The cold beauty smiled again but without any hint of merriment. “That may not be enough on a matter like this, McCain. I’d suggest you aim a little higher than your best.”
Walking to my car, I came up with at least eighteen great cracks to make about middle-aged society women who wore jodhpurs but were terrified of horses. I couldn’t, of course, say any of them out loud.
It was a high school sort of date. Back then I would’ve made sure that my ducktail was combed flat, that I was smiling so much my lip muscles hurt, that I appeared manly enough to please the father and trustworthy enough to please the mother.
If one of them asked me what I planned to do with my life, I generally said that I hoped to become a doctor and work on a cure for cancer; and if they inquired of my extracurricular activities, it being obvious that athletics did not number among them, I told them that I spent most of my time stocking shelves for the nuns down at the Pantry for the Poor they ran.
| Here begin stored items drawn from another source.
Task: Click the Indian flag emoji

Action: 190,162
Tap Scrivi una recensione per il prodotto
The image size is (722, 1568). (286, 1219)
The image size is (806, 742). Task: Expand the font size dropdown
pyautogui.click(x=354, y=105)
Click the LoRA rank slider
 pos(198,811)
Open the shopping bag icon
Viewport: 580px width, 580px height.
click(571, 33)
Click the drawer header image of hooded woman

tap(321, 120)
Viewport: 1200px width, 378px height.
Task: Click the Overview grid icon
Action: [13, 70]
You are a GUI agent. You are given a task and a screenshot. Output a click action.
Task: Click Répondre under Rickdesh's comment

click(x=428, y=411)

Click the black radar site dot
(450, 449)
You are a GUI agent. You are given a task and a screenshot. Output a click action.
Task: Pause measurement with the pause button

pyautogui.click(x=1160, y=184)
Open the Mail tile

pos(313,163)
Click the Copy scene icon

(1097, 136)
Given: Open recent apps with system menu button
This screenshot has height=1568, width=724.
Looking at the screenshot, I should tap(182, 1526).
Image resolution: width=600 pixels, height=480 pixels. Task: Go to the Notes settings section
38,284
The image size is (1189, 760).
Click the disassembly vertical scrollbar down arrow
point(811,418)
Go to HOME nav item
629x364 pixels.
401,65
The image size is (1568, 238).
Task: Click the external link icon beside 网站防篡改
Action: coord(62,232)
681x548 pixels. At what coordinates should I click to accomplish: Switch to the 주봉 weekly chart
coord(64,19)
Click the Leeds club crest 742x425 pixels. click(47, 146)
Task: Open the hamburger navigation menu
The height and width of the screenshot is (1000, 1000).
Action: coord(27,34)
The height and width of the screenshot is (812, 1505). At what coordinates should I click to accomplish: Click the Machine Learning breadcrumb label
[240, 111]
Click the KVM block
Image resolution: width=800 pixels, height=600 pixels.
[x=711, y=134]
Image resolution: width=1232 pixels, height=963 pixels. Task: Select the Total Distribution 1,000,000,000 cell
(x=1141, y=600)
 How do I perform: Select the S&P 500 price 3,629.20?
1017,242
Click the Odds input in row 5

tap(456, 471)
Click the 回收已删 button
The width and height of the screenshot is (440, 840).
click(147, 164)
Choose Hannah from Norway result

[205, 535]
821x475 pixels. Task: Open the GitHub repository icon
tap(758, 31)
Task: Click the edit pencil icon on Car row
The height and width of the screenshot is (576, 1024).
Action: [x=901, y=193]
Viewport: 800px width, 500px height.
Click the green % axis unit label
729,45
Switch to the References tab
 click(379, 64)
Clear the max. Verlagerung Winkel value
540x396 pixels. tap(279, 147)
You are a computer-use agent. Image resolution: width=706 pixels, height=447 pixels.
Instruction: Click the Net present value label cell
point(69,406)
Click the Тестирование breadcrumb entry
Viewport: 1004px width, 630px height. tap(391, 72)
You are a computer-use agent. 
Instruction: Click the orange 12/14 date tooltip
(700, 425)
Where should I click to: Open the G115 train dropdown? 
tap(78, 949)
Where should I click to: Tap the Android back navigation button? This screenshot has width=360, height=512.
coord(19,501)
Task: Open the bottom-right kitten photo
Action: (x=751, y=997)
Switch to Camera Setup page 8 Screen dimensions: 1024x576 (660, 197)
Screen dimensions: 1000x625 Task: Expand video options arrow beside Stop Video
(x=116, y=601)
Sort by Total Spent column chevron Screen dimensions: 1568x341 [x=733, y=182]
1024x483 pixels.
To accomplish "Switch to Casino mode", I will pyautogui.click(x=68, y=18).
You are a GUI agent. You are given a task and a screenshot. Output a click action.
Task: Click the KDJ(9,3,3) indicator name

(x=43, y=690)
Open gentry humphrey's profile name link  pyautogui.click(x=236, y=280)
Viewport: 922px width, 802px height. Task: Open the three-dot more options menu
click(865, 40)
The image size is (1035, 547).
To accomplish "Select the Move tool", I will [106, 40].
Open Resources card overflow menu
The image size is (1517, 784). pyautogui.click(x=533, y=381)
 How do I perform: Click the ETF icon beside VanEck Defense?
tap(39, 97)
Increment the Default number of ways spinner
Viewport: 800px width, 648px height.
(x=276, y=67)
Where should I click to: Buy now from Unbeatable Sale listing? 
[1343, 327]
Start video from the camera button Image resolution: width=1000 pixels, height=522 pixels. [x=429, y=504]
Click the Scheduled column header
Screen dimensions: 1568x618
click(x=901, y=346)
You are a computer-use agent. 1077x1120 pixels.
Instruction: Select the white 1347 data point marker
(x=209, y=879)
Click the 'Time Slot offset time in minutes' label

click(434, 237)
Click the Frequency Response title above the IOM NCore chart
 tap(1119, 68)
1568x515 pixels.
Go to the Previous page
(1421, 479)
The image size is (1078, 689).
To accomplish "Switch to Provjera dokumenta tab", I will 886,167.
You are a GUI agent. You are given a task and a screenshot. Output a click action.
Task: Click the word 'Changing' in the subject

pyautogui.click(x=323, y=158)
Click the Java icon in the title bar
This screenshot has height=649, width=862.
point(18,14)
If they were Protestant parents, I said that I stocked shelves at the Martin Luther Poverty Center.
In other words, it was all Pat Boone bullshit.
Mrs. Dennehy, her husband being understandably absent because of his death, said, “So how is your law practice going, Sam?”
We were in the living room. Brett Maverick was cheating somebody at poker on the Tv screen and Fred, their black Lab, was stinking up my hand with his tongue. Linda was “just about ready.” Or so she’d called out from some secret place outside the small but comfortably furnished living room.
Mrs. Dennehy was of a different generation of Irish Catholics than Emma and Amy
Kelly so she didn’t have quite as many framed paintings of Jesus on the walls. And Jesus wasn’t quite so pretty as in the older paintings.
The more modern ones showed a Jesus who didn’t look like a pushover for just any sob story you decided to lay on him. There were strands of palm from Palm Sunday, to be sure, placed behind the two framed paintings of the Virgin on the wall but not nearly the number my Mom had in the bedroom she shared with my dad all these years. The Pope was nowhere to be found.